The APIs marked `Experimental`/`DeveloperApi` may change in future releases,
and the migration guide below will explain all changes between releases.
## From 2.2 to 2.3
### Breaking changes
There are no breaking changes.
### Deprecations and changes of behavior
**Deprecations**
There are no deprecations.
**Changes of behavior**
* [SPARK-21027](https://issues.apache.org/jira/browse/SPARK-21027):
We are now setting the default parallelism used in `OneVsRest` to be 1 (i.e. serial), in 2.2 and earlier version,
the `OneVsRest` parallelism would be parallelism of the default threadpool in scala.
## From 2.1 to 2.2
### Breaking changes
There are no breaking changes.
### Deprecations and changes of behavior
**Deprecations**
There are no deprecations.
**Changes of behavior**
* [SPARK-19787](https://issues.apache.org/jira/browse/SPARK-19787):
Default value of `regParam` changed from `1.0` to `0.1` for `ALS.train` method (marked `DeveloperApi`).

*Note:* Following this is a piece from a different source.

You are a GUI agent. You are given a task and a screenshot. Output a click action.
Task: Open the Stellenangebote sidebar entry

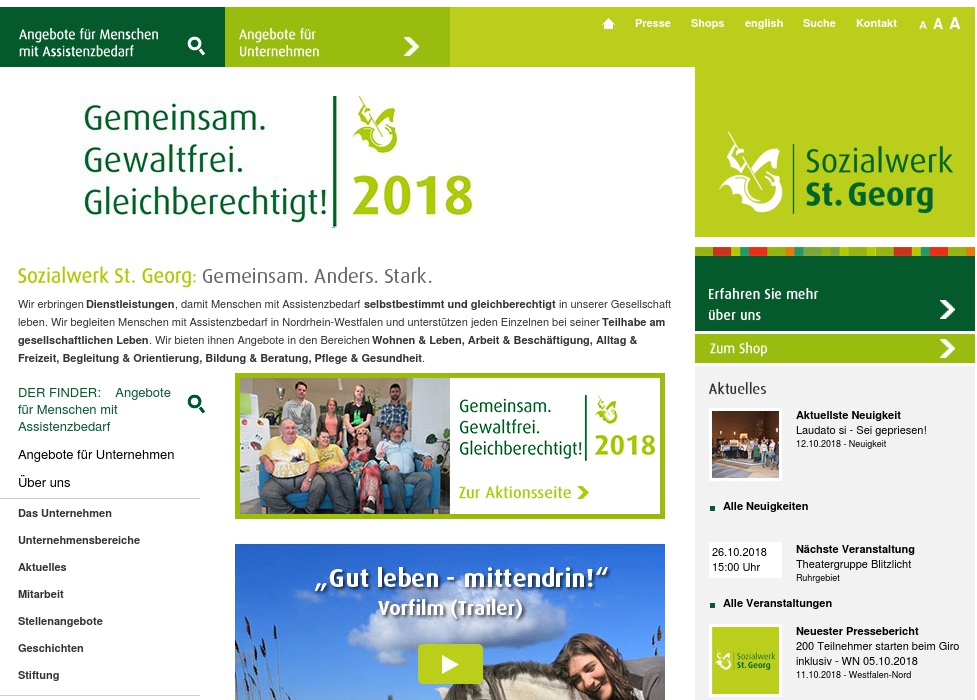pyautogui.click(x=62, y=621)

**Note** this does _not affect_ the `ALS` Estimator or Model, nor MLlib's `ALS` class.
* [SPARK-14772](https://issues.apache.org/jira/browse/SPARK-14772):
Fixed inconsistency between Python and Scala APIs for `Param.copy` method.
* [SPARK-11569](https://issues.apache.org/jira/browse/SPARK-11569):
`StringIndexer` now handles `NULL` values in the same way as unseen values. Previously an exception
would always be thrown regardless of the setting of the `handleInvalid` parameter.
## Previous Spark versions
Earlier migration guides are archived [on this page](ml-migration-guides.html).